EXERCISE BRIEF » Find the string "event" in the records and copy each line where it occurs.

DATA LISTING »
□ □ □ □

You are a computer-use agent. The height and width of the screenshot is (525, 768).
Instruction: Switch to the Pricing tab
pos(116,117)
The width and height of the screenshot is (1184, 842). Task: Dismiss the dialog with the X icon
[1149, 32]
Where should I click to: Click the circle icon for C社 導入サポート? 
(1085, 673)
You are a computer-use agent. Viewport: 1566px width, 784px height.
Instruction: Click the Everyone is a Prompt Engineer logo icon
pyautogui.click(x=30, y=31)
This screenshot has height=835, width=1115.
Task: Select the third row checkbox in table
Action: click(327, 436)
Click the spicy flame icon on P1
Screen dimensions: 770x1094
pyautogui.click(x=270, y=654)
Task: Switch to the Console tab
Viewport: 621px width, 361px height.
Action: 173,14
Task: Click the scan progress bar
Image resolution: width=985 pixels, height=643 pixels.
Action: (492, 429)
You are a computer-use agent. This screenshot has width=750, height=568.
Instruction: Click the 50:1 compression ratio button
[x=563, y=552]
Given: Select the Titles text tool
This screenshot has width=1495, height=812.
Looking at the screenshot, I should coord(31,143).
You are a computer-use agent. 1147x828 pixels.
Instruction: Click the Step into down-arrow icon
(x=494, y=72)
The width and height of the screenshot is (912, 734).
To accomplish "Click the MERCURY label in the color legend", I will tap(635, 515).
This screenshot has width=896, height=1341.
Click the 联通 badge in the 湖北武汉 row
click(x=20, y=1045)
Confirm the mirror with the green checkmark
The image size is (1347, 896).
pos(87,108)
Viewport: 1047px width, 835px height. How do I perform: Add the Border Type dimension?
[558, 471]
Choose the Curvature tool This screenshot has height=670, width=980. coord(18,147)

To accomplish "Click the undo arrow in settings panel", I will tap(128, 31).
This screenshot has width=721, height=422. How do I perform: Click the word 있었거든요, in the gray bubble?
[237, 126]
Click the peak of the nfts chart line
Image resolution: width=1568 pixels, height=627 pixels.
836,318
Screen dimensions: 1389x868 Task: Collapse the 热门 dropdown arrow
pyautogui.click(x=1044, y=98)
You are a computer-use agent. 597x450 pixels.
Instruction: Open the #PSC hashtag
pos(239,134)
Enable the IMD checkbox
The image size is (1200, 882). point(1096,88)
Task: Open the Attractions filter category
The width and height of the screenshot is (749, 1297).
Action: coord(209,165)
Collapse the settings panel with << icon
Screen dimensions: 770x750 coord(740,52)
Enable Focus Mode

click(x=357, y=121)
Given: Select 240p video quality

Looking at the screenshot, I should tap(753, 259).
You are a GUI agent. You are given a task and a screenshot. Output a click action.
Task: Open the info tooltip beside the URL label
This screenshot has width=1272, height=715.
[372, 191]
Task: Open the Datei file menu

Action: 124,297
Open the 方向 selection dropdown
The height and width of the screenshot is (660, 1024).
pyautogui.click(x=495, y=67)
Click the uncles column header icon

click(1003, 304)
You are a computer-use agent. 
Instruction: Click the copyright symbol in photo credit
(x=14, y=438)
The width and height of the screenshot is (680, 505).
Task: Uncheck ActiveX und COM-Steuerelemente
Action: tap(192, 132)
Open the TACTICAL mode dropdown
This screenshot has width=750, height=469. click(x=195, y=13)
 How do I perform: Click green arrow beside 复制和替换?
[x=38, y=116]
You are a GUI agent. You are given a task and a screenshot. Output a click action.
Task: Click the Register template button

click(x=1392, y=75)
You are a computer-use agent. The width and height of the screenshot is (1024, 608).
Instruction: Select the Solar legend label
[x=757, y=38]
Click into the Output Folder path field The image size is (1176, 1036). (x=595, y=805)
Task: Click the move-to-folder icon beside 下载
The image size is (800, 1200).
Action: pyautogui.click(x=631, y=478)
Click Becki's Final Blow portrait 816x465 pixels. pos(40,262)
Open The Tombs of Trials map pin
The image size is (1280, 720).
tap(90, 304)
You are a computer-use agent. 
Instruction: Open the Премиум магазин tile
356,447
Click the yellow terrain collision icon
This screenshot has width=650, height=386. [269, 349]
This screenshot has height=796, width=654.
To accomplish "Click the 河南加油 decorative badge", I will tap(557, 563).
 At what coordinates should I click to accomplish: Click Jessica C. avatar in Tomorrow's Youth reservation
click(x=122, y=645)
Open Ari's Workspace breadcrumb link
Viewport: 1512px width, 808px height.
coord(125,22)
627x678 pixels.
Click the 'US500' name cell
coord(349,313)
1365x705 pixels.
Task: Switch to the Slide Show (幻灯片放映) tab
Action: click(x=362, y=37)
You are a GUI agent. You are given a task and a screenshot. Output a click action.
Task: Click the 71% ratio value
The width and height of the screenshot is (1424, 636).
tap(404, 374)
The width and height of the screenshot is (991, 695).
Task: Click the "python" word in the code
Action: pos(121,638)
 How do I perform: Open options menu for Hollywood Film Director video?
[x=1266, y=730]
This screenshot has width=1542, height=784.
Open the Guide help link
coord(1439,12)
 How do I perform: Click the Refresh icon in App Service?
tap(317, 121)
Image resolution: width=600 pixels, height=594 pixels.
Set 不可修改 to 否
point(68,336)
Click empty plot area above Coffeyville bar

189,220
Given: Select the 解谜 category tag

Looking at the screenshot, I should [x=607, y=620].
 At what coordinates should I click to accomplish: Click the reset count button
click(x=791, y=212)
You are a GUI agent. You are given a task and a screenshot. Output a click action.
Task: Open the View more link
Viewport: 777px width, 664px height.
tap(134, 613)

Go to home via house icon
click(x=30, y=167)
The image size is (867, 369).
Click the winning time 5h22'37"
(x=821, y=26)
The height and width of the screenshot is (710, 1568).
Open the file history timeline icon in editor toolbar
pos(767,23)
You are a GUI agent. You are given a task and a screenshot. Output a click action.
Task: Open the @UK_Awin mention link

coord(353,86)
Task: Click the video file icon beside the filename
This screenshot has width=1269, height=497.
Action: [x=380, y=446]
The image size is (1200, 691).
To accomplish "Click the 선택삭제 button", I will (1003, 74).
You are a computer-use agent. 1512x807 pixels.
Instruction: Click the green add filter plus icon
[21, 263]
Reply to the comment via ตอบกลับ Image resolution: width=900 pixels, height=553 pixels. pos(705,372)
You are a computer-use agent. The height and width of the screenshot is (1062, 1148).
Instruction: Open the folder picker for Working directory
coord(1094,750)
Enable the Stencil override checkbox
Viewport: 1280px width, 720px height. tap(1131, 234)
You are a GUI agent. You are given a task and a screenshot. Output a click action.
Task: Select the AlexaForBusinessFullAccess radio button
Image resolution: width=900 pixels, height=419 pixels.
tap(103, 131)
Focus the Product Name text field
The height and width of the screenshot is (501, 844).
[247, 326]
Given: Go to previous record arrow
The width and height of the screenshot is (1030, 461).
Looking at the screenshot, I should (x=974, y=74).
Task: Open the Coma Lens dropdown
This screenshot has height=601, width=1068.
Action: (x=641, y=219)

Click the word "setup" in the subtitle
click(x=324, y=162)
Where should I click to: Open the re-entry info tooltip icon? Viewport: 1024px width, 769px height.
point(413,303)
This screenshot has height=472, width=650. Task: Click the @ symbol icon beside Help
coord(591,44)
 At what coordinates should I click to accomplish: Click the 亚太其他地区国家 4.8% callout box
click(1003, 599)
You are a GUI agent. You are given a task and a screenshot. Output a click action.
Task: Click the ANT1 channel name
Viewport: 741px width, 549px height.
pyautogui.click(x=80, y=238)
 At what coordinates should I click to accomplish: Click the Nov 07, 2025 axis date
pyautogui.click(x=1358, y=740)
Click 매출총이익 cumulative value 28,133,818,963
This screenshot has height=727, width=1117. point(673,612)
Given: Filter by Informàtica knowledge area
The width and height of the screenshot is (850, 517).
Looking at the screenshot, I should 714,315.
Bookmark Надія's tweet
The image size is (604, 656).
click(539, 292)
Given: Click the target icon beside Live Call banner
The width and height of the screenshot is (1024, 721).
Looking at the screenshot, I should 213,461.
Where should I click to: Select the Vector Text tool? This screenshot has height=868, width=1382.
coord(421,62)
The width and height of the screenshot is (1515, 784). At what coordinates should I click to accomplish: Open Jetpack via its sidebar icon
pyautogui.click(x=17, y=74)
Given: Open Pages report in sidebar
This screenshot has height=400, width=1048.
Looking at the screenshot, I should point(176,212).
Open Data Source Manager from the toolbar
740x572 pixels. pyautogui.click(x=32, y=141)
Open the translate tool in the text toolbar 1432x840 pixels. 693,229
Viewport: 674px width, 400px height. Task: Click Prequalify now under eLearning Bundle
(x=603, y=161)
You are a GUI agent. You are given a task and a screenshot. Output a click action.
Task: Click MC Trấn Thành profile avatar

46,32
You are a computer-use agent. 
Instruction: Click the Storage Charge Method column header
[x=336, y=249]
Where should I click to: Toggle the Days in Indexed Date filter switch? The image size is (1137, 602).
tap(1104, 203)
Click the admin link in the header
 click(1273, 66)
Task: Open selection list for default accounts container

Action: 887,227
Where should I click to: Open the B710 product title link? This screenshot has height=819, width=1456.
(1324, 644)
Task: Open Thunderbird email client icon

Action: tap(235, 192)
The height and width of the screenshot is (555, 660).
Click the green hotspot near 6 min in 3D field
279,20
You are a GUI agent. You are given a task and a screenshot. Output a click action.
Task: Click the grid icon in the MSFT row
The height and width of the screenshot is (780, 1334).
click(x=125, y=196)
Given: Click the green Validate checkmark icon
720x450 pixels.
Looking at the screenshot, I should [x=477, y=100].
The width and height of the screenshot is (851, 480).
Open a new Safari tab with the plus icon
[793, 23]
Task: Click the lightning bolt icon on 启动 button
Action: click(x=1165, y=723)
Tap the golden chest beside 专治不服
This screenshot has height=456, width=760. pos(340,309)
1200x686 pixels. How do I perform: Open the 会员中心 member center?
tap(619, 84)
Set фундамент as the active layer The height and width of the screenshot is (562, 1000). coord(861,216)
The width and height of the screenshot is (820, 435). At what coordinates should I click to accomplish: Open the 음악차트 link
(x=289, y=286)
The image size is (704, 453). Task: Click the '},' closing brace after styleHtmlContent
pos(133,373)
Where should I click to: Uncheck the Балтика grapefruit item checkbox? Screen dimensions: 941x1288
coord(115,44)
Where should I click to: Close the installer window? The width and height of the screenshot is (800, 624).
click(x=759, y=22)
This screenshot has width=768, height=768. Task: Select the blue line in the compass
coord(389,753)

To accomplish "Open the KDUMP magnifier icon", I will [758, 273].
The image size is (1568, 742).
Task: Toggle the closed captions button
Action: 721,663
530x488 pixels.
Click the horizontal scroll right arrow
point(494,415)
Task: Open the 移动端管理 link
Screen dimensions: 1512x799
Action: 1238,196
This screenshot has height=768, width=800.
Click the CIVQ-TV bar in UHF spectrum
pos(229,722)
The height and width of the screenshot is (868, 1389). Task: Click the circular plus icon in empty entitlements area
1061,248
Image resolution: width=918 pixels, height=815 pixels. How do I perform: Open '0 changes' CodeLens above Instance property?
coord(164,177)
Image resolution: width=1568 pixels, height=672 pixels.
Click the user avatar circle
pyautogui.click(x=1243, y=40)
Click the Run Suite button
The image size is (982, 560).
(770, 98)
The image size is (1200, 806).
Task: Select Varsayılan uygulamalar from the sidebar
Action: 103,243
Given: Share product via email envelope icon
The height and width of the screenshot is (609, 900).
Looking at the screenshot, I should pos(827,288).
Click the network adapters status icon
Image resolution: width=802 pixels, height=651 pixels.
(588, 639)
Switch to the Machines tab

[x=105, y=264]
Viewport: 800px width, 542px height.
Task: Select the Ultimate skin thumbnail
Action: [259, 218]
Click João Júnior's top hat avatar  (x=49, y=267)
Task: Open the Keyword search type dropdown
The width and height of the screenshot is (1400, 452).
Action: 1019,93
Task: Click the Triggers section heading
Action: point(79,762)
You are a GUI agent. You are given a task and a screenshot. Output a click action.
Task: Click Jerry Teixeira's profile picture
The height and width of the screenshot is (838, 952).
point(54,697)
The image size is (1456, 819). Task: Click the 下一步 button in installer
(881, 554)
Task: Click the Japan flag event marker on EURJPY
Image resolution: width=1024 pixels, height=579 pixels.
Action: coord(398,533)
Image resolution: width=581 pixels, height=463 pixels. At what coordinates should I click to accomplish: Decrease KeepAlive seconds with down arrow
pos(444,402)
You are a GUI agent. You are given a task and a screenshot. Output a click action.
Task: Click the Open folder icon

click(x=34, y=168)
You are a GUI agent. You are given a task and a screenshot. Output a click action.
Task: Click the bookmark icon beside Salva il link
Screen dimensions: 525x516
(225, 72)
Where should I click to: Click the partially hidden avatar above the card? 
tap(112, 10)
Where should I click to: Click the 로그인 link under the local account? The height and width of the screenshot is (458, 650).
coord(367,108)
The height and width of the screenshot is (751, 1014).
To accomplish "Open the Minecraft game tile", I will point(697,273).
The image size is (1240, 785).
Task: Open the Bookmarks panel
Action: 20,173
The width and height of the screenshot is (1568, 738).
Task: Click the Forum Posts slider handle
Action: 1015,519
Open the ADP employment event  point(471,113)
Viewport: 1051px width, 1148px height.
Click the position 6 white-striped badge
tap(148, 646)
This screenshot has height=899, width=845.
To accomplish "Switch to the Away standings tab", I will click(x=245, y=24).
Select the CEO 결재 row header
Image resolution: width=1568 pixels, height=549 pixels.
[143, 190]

□ □ □ □

WRITTEN SOLUTION »
Task: Click the Japan flag event marker on EURJPY
Open the ADP employment event  point(471,113)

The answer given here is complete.